PROBLEM DESCRIPTION: According to the text on T cell receptor repertoires, how many distinct CMV-specific CDR3 sequences were downloaded in total?

Figure 6. (A) The distribution of T cell receptor (TCR) beta clonotype abundances in the naive CD8 population (one representative individual from three) before and after removing all those TCRs which are also found within one of the memory populations. (B–D) The Gini coefficient, the Shannon entropy and the Inverse Simpson diversity index calculated for each CD4 and CD8 subpopulation, for each of three individuals. All repertoires are subsampled to the same number of TCRs before calculating the index.
We next calculated a number of TCR repertoire population parameters that have been used previously in the characterization of TCR repertoires (44). Since these diversity indices are affected by population size, we subsampled each repertoire to a fixed number of UMI-defined distinct TCR mRNA molecules. The Gini index, which captures the inequality in clonotype size across the population is shown in Figure 6B. As predicted, both CD4 and CD8 naïve T cells have a very low Gini index (naïve < all other groups for both CD4 and CD8, p < 0.01, Student’s t-test, n = 6). The index increases as one examines the CM, EM, and EMRA subpopulations, reflecting the emergence of more highly expanded clones. The Gini index for the alpha and beta chain is similar. The Shannon Information Entropy and the Inverse Simpson index (Figures 6C,D), frequently used as measures of repertoire diversity, shows the inverse pattern, decreasing with the progression from naïve through CM, EM, and EMRA (naïve > all other groups for both CD4 and CD8, p < 0.01, Student’s t-test, n = 6).
Finally, we examined whether we could detect evidence of antigen specific responses in these data sets. We downloaded the full set of annotated CMV-specific CDR3 sequences from the public repository VDJdb4 and from Chen et al (45), a total of 7,322 distinct CDR3 sequences. We searched for these in the naïve and memory repertories from the three individuals described above (Figure 7). 2,375 TCRα and 1,010 TCRβ sequences were found at least once in our three individuals. The majority of were present only as sporadic single sequences in any repertoire. However, a number of expanded CMV-associated CDR3s were observed. These CDR3s were generally absent or present only at low frequencies in naïve populations, but were found expanded in one or more memory populations (see histograms at bottom of Figure 7). Both private and public CDR3s were observed, although expansion of the public CDR3s was not necessarily the same in all individuals in which the CDR3 was present. Volunteer 2 was CMV negative as measured by functional T cell responses, but expanded CDR3s were observed in this individual too.

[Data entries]
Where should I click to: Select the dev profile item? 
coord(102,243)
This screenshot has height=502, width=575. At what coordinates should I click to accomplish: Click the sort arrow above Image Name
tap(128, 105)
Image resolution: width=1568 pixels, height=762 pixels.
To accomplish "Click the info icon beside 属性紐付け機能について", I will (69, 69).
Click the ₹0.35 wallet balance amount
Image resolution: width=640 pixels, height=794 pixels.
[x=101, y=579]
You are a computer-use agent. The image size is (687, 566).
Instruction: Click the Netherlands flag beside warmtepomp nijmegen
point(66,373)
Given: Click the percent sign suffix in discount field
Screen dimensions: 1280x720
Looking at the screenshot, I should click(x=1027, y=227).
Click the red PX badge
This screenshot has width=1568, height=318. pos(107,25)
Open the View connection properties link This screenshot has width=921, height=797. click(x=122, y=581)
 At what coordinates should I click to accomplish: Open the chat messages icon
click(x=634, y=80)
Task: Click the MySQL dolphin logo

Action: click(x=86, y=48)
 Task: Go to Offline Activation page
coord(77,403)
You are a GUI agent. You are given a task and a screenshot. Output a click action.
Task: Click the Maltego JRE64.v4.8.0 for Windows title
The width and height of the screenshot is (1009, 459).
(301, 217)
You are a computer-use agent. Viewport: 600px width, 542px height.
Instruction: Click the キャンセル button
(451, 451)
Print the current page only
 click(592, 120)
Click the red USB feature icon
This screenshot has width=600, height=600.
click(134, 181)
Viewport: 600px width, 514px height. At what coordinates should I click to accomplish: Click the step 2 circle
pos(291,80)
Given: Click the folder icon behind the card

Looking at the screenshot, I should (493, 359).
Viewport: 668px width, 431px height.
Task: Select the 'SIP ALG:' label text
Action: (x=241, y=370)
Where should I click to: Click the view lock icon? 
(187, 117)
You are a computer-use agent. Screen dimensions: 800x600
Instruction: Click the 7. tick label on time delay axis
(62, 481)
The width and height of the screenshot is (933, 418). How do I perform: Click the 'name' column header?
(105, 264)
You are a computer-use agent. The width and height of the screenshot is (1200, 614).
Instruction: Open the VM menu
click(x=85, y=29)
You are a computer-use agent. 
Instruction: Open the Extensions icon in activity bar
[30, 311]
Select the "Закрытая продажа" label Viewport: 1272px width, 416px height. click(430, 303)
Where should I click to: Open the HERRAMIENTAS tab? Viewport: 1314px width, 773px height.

OUTPUT FOR THIS EXERCISE: 7,322 distinct CDR3 sequences.